**BACAAN**
Kalau saya lebih ingin melihat Komang sebagai pemain nomor 6, karena punya naluri bertahan dan menyerang sama baiknya. Ini bisa jadi strategi kejutan saat lawan Irak, karena Komang pasti tidak terlalu diwaspadai lawan. Dua gol yang dicetak Komang, karena lawan terfokus dengan pemain-pemain yang lebih sering membahayakan gawang seperti Ivar Jenner, Marcelino, Nathan, dan Ridho.
Peran pemain nomor 6, mungkin saja Komang-Nathan bisa disetting bergant-ganti peran. Kenapa disetting, karena saat salah satu menjadi pemain nomor 6, maka yang satunya menjadi center back. Jika tidak maka mis-komunikasi bisa berakibat fatal, kena serangan balik.
Peran Jeam Kelly Stroyer
STY bisa memakai stategi saat menang Yordania dengan memainkan Stroyer sebagai starter, dan menjadi perusak di lini tengah, dan tiba-tiba dapat meluncur di area penyerangan.
Melawan Irak Indonesia harus meredam dengan pressure tinggi agar tidak berkembang, karena Irak adalah tim yang mapan. Gaya permainannya mirip dengan timnas seniornya. Bermain bola panjang, dan operan pendek seringkali dilakukan dengan matang. Jika dibiarkan berkembang Indonesia akan kesulitan. Satu pemain yang harus diperhatikan, karena dapat menyebabkan malapetaka adalah Ali Jasiim, yang juga bermain di timnas senior.

**MATERI TERSEDIA**
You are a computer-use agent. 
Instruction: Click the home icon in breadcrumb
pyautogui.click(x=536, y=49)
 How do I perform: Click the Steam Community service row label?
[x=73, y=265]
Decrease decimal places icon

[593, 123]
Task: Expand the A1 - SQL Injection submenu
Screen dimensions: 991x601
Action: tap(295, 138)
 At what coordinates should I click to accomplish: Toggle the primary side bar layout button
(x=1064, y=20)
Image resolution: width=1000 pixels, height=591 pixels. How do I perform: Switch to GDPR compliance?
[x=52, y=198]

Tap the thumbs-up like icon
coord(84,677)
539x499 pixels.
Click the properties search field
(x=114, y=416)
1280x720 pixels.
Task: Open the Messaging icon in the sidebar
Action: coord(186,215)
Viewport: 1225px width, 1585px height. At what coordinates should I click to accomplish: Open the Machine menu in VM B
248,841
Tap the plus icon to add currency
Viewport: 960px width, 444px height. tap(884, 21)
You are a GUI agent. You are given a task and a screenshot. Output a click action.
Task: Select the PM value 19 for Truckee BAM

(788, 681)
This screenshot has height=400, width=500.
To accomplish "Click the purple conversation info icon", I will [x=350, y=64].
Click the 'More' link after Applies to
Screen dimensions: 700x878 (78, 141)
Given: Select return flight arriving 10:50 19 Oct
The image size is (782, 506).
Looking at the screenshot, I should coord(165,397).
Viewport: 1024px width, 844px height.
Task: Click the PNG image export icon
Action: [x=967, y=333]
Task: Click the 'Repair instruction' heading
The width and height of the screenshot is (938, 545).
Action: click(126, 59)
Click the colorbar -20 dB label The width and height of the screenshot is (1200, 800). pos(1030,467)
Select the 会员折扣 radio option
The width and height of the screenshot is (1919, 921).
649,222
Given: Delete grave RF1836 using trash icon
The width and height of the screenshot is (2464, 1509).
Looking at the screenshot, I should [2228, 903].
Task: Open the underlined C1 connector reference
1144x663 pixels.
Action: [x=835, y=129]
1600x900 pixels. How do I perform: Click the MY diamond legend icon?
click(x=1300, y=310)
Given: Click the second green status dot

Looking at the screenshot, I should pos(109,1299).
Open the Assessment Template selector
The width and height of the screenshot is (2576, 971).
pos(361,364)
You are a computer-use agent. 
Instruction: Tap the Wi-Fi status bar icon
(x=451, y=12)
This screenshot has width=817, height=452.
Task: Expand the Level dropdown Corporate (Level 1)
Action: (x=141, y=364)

**SOAL LATIHAN A**
Salin dengan persis bagian bacaan yang dimulai dengan kata-kata berisi "Peran pemain nomor" dan diakhiri dengan "di timnas senior.".
**SOAL LATIHAN B**
Berdasarkan bacaan, jelaskan mengapa Indonesia perlu menerapkan pressure tinggi ketika melawan Irak.

**HASIL AKHIR A**
Peran pemain nomor 6, mungkin saja Komang-Nathan bisa disetting bergant-ganti peran. Kenapa disetting, karena saat salah satu menjadi pemain nomor 6, maka yang satunya menjadi center back. Jika tidak maka mis-komunikasi bisa berakibat fatal, kena serangan balik.
Peran Jeam Kelly Stroyer
STY bisa memakai stategi saat menang Yordania dengan memainkan Stroyer sebagai starter, dan menjadi perusak di lini tengah, dan tiba-tiba dapat meluncur di area penyerangan.
Melawan Irak Indonesia harus meredam dengan pressure tinggi agar tidak berkembang, karena Irak adalah tim yang mapan. Gaya permainannya mirip dengan timnas seniornya. Bermain bola panjang, dan operan pendek seringkali dilakukan dengan matang. Jika dibiarkan berkembang Indonesia akan kesulitan. Satu pemain yang harus diperhatikan, karena dapat menyebabkan malapetaka adalah Ali Jasiim, yang juga bermain di timnas senior.

**HASIL AKHIR B**
Indonesia perlu menerapkan pressure tinggi agar permainan Irak tidak berkembang, karena Irak adalah tim yang mapan. Jika Irak dibiarkan berkembang, Indonesia akan kesulitan.